Apr24

Android zu Android Push-Benachrichtigungen

Sunday, 24 April 2016 Escrit per Marc Farssac Categories Google Cloud, Mobile App, 2016, Technologie, Nachrichten

  • Übersetzung: 25%

Bidirectional communication between mobile devices applicable to many problems / products

Android zu Android Push-Benachrichtigungen
Our last development has been for a Mobile Taxi App project. Our customer required a working sample and code of an Android client and the backend needed to communicate distributed mobile devices with each other.
Our prototype counts with an Android client that using OAuth2 validates a user email against the Google servers. We use his name to determine if it has the role of a driver or a passenger (basically, our demo works with emails containing the words driver and passenger to assign the App a user role).

Once the user is loged, the passenger can requests the services of a Taxi Driver and the driver, receives requests from passengers.

The architecture that makes this possible counts with the GCM Google Cloud Messaging Connection Servers who receives messages from our Backend App server and sends them to registered Android clients. Devices register and unregister with our Backend server so that we know all the time who is on the field. Using the XMPP (Extensible Messaging and Presence Protocol) we return information from our devices to the Application server.

The usage of notifications brings a lot of power to the App, since on one side they are collected on the notifications drawer of the device and can be watched by the user any time latter (if for example, it is driving or making a call). On the other side, push notifications use the Google infrastructure and this is an advantage when compared to classical SMS messages since we can use this to implement a bidirectional protocol like the XMPP to receive information from our devices on the same delivery path as soon as they receive the notification. Another adventage of GCM is that the server handles the delivery of messages.
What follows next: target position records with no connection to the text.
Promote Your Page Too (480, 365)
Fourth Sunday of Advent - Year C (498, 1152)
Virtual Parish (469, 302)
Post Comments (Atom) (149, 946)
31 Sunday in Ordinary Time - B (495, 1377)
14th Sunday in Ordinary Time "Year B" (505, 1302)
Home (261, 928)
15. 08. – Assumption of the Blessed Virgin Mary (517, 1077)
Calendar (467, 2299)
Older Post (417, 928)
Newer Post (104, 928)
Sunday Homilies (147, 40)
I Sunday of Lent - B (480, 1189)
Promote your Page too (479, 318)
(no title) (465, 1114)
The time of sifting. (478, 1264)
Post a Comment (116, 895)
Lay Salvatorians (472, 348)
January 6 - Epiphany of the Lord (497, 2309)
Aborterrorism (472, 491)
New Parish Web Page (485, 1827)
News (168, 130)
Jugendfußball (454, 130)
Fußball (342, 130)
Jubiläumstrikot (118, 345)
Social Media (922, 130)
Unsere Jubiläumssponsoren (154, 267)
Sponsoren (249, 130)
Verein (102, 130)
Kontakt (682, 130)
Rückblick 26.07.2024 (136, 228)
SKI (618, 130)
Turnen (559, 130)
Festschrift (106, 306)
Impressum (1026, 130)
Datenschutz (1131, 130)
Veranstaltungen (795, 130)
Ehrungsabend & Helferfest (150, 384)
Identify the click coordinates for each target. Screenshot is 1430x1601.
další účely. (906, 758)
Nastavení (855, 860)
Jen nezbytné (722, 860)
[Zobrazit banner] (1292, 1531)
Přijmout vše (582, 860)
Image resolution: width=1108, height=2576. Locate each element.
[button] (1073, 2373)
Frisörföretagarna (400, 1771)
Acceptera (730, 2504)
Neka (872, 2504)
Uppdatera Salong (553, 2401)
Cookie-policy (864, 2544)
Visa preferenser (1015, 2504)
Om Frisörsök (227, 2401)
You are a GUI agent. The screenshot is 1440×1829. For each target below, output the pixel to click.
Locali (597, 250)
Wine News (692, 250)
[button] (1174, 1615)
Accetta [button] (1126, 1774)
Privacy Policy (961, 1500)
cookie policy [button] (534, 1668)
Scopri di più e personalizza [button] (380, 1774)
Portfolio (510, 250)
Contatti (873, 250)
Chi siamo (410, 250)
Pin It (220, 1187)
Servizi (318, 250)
This means that if for example a driver is on a tunnel when a message is sent to it, the message will not be lost, but it will be waiting for the driver to have reception again. GCM handles this delivery and makes our life very easy.
We have solved many difficulties on the way. One has been the fact that different Android versions have different behaviours to Notifications. Another one has been to programmatically update the screen with information from the notification before the user saw it.

All in all this is a very nice project. It has OAuth2 user validation. It registers devices with the Google App Engine Mobile backend. It sends notifications from the Google Cloud Messaging Connection Server to the registered devices and receives information from devices on the same way. Pushing notifications from Android devices instead of pushing them directly from a server it is an interesting characteristic of this solution an particular to it. We communicate a passenger and a driver with them, establishing a link between two mobile devices. Such approach is not only valid for Taxi Apps, but is similar to the one that Chat Apps or even WhatsApp use to communicate their users with each other.